The task
For the data below, count the lines that have the string "screenshot" and state that number by itself.
(Beginning of Material provided)
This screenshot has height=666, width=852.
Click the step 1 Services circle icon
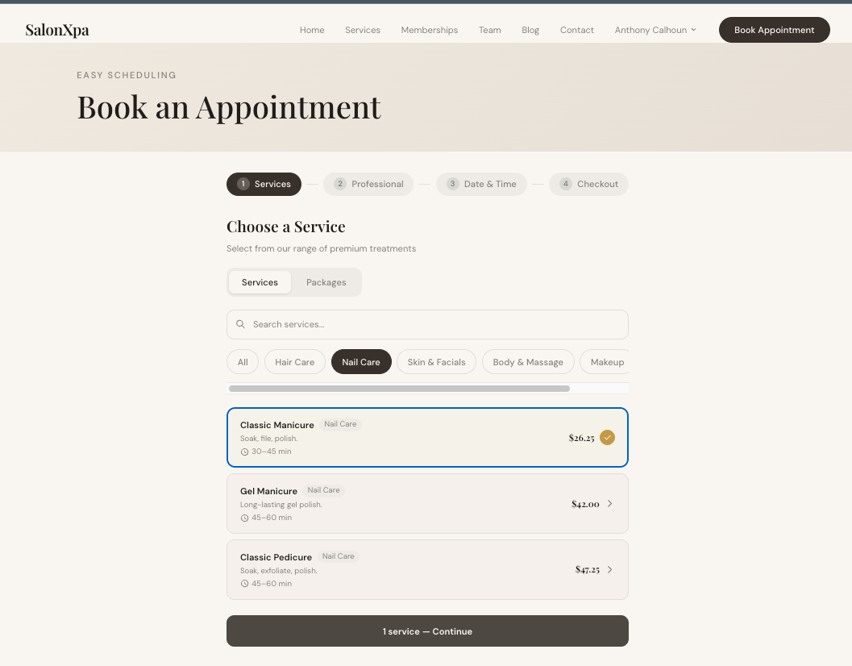click(243, 184)
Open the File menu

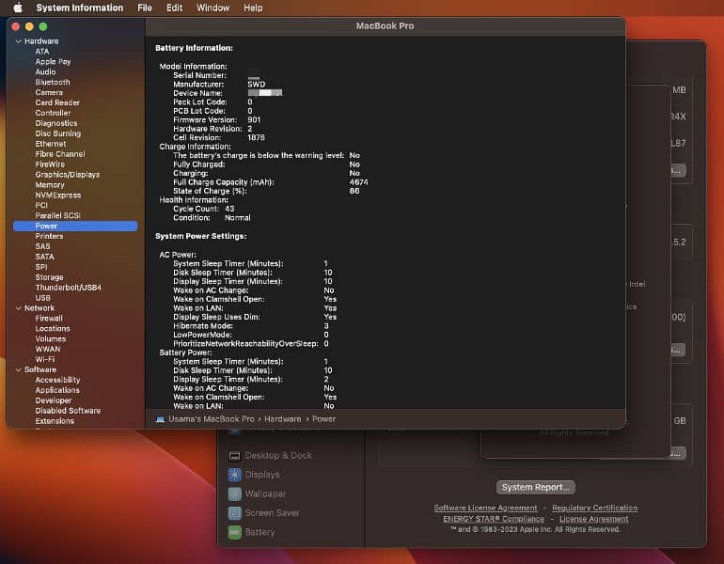[x=145, y=8]
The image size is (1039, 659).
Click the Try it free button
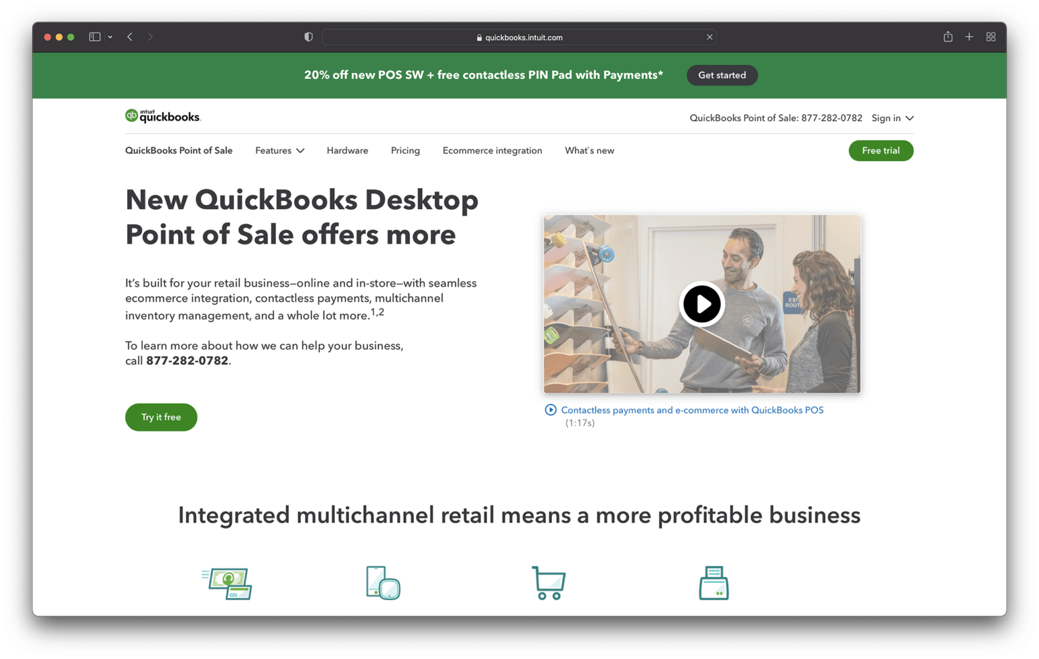[161, 417]
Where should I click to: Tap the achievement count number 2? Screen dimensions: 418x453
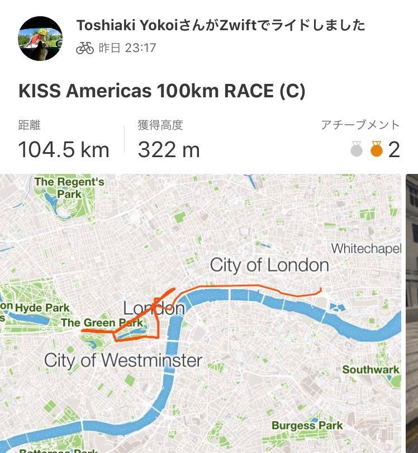[394, 150]
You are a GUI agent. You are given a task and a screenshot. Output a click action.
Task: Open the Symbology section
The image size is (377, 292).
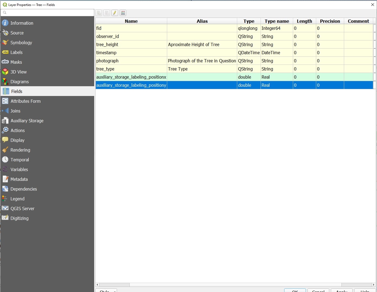point(21,43)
(End of Material provided)
Written answer
2